Moments later, emotions overcame Mattar as he became “misty-eyed” and realized his collegiate road was over.
That would most likely be his last swim as a Northwestern Wildcat.
The Cats came in looking to make a statement in the Big Ten, a conference that boasts five – and nearly six - top-25 teams in the country. But instead, this young Cats squad started flat and finished ninth out of 10 teams at the Big Ten Championships in Iowa City, Iowa, on Saturday.
NU was not able to put a single swimmer in an “A” final and will likely not qualify anyone for NCAA Championships.
Coach Jarod Schroeder admitted the results from the first day might have set the tone for the weekend.
“We were flat all weekend long,” Schroeder said. “We didn’t have a ton of energy on the side.
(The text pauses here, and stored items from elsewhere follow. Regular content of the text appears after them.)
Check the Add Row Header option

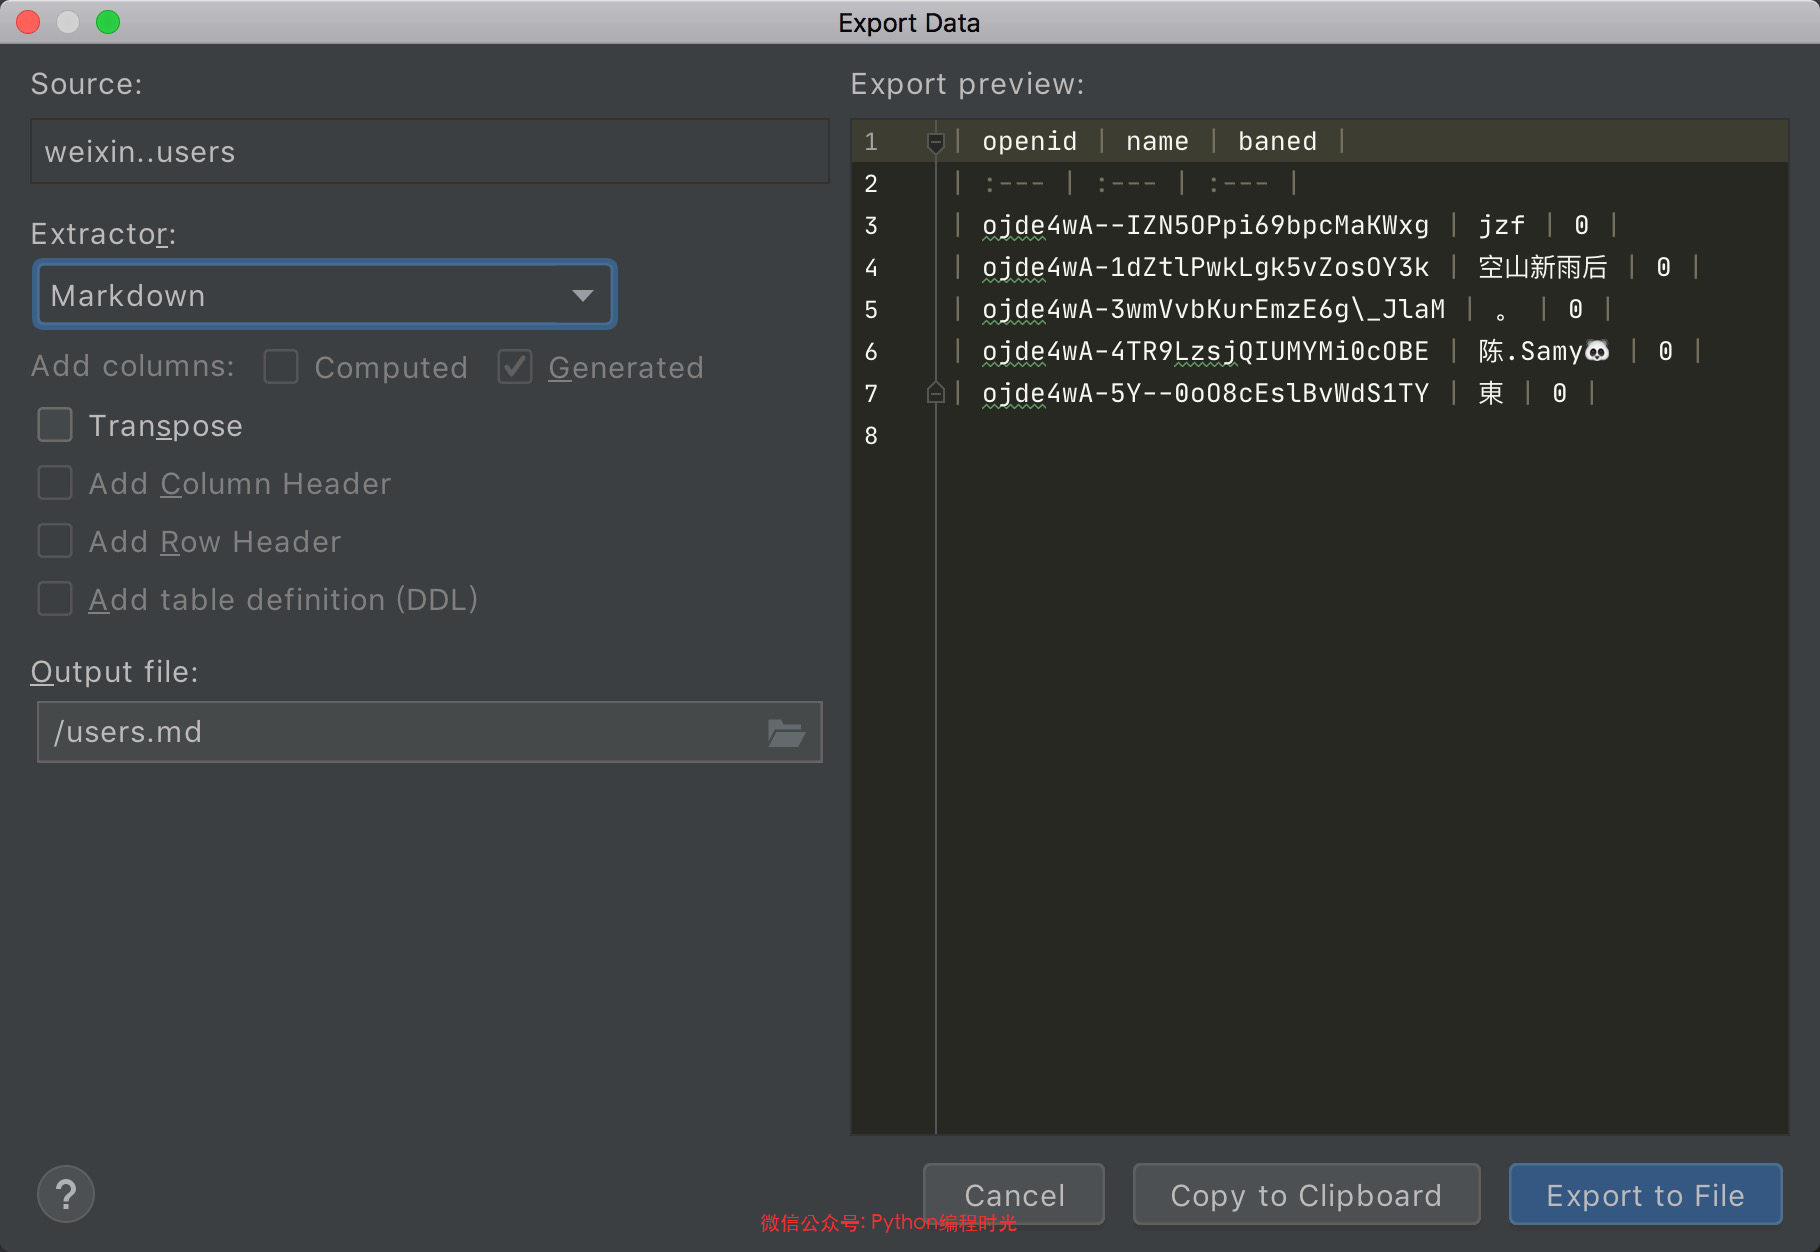coord(55,541)
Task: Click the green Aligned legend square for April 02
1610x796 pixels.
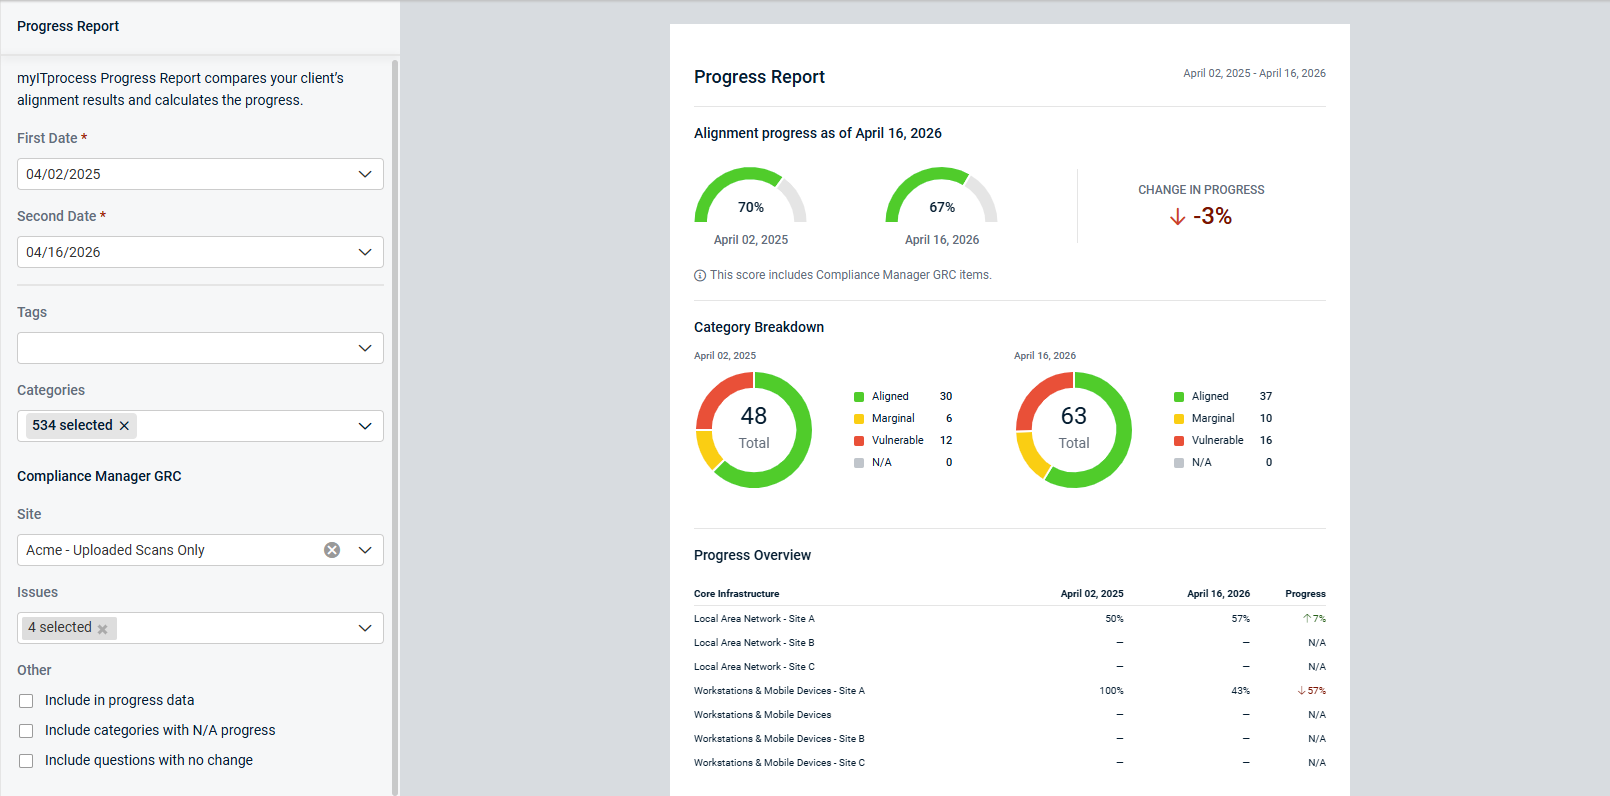Action: (859, 397)
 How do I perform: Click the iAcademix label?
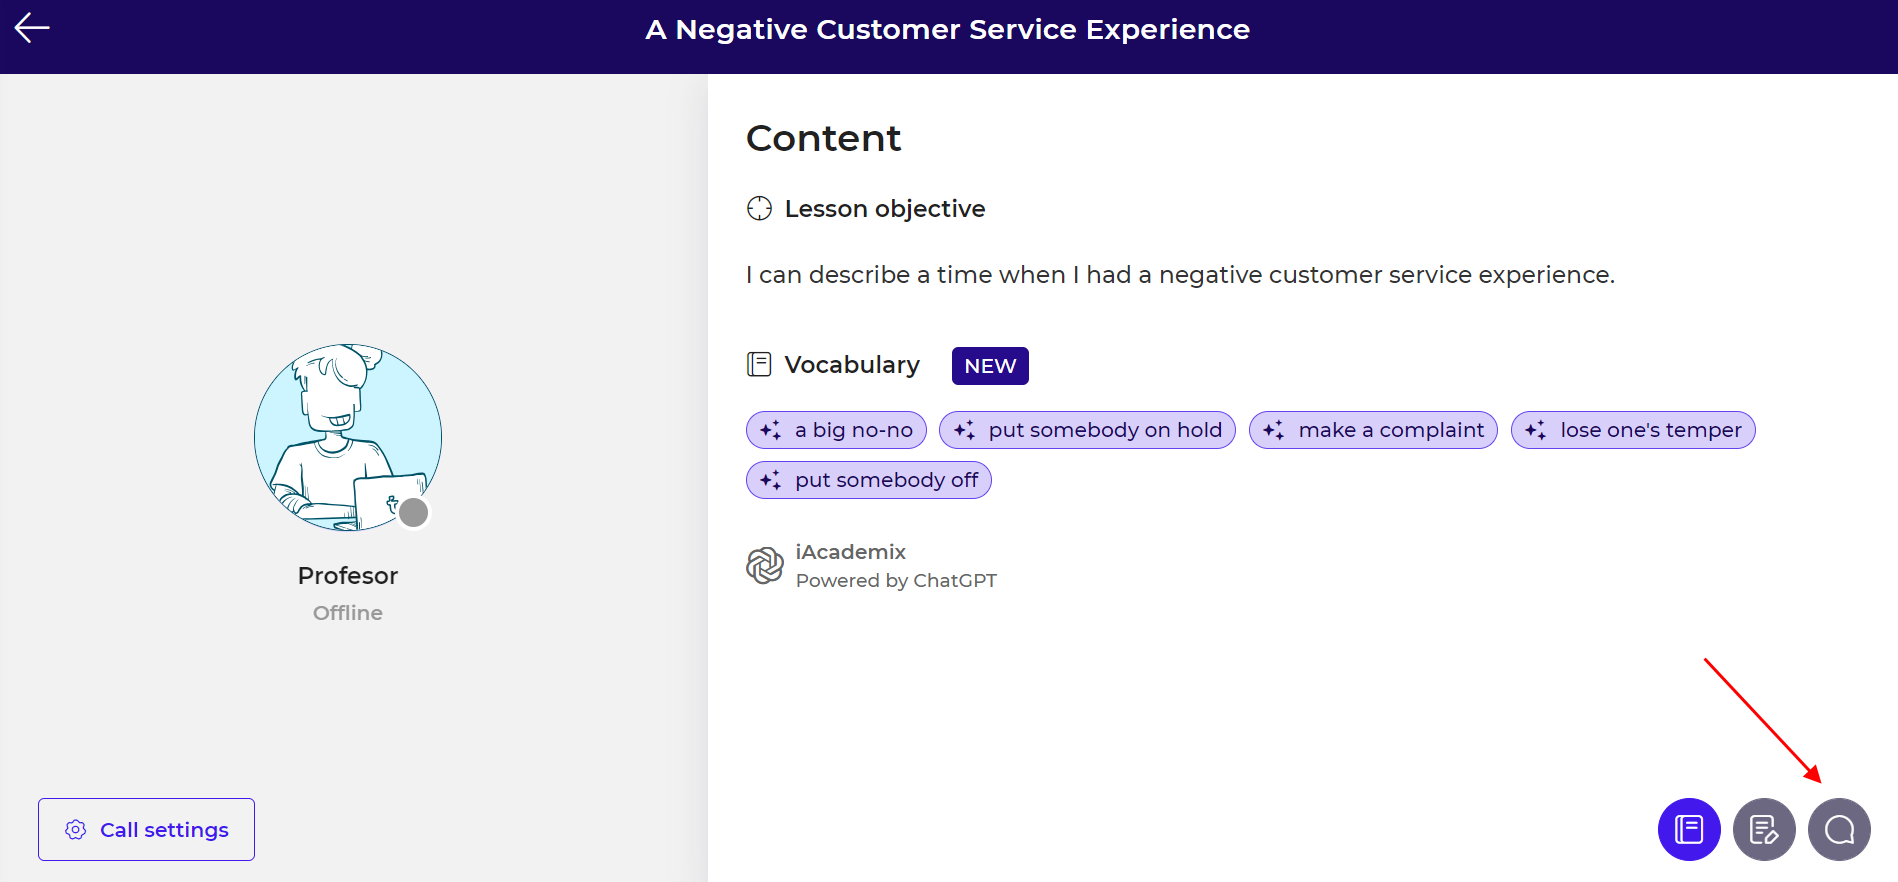pos(850,552)
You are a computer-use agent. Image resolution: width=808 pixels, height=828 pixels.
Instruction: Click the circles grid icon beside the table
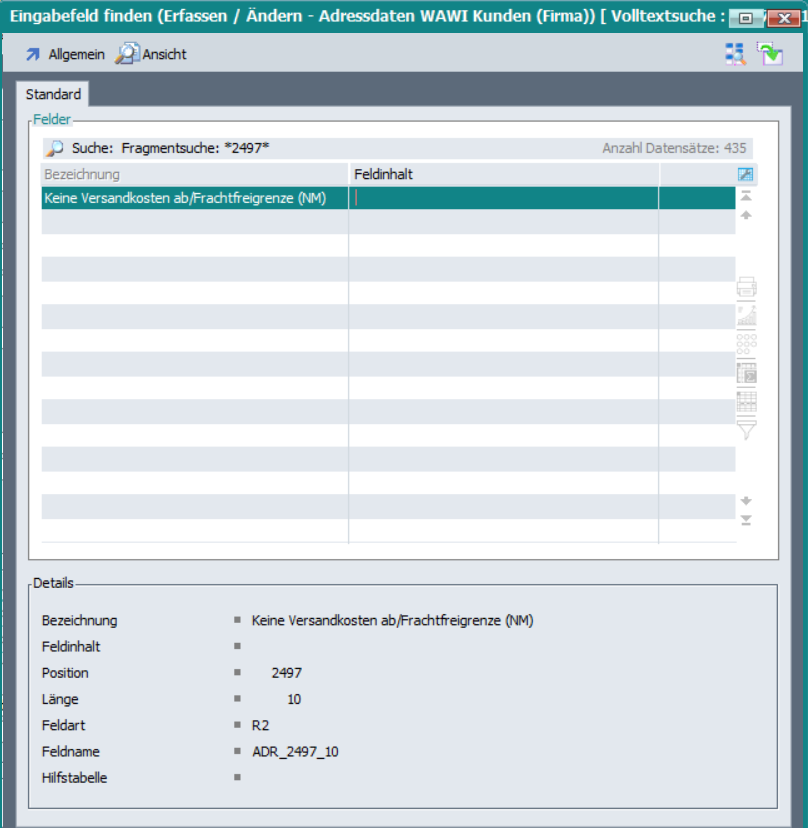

When you don’t put anyone into the finals after the first session, there’s something wrong. In a three-day meet, if you don’t score points on one of those days, you’re in trouble.”
Freshman Uula Auren, who had won nearly all of his races in the 100-yard breast this year, struggled as well in the meet, failing to reach the “A” final. Auren confessed he might’ve let the moment get to him in his first Big Ten Championship.
“I might have tried a little too hard,” Auren said.
Junior Charlie Rimkus, though struggling early in the meet, finished strong by winning the consolation final in the 200-yard fly, the same heat in which Mattar finished fifth.
“With (Rimkus) winning our heat at the end of the night, that was a nice exclamation point,” Mattar said. “It kind of showed that we might have been down at the beginning of the meet, but we weren’t out.”
Rimkus said the Cats needed to handle themselves mentally and physically better as they went through tough stretches in the season in January and February.
“We have to figure out how to deal with the heavy schedule we have in January and February and be successful at Big Tens,” Rimkus said. “We have to sit down as a team and discuss how we can do well in those and continue on to Big Tens and get people in to NCAAs.”
The upperclassmen tried to tell the young swimmers what Big Tens were like, but Rimkus said there was no way to fully prep them from the atmosphere.
“I thought we did a pretty good job preparing (the underclassmen) with what to expect,” Rimkus said. “A lot of them took it to heart, but they didn’t really realize the extent of the excitement to come.”